» Task requirements:
Without the pictures, set down every line of the data exactly.

» Data for the task:

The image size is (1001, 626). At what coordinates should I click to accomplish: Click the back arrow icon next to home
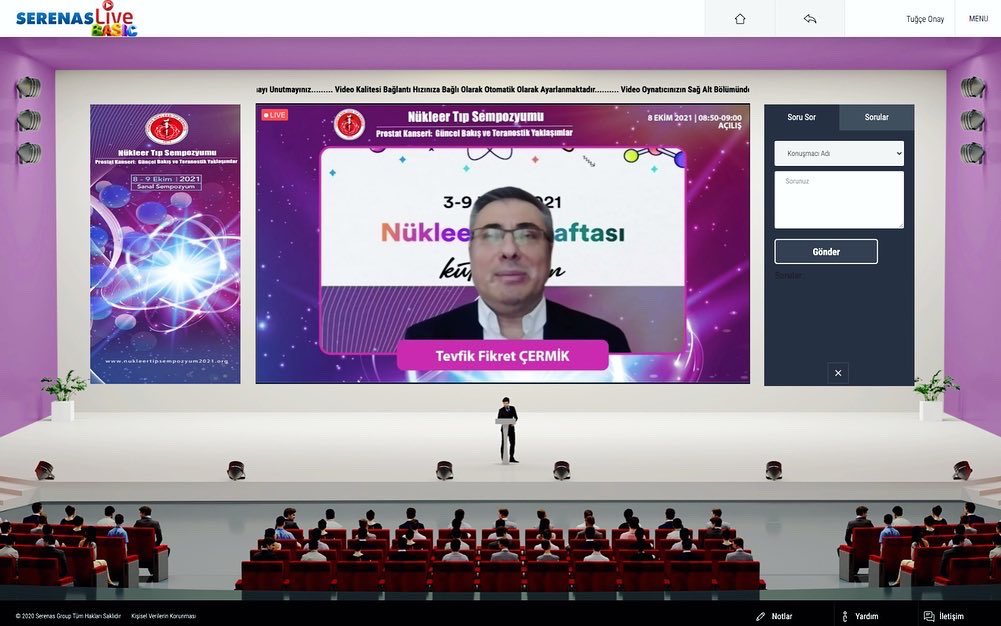pyautogui.click(x=808, y=18)
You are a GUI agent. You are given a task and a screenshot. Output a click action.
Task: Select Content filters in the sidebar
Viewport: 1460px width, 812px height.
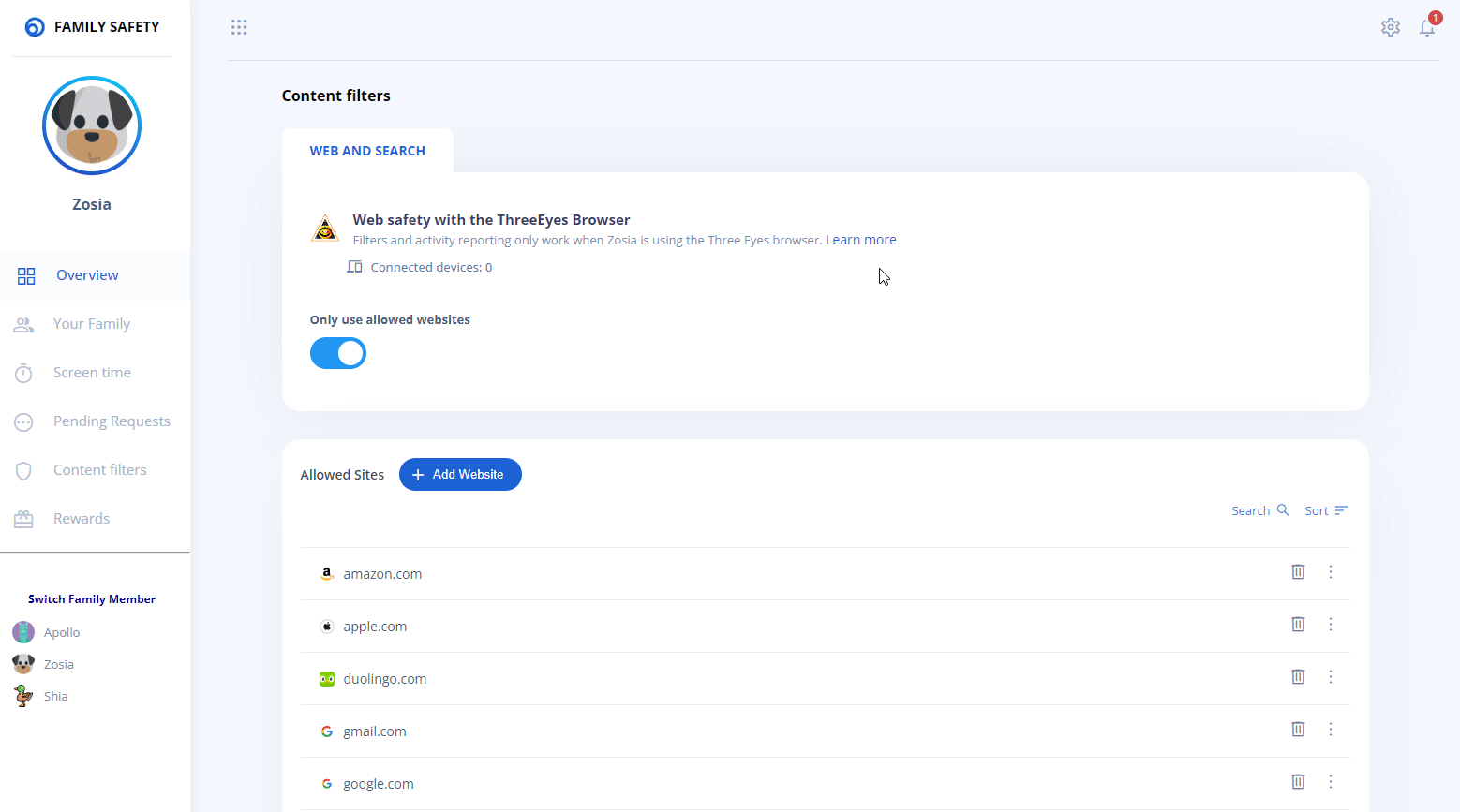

» Response below:
The image size is (1001, 626). At what coordinates should I click to accomplish: Click the back arrow icon next to home
pyautogui.click(x=808, y=18)
You are a GUI agent. You are given a task and a screenshot. Output a click action.
Task: Select Content filters in the sidebar
Viewport: 1460px width, 812px height.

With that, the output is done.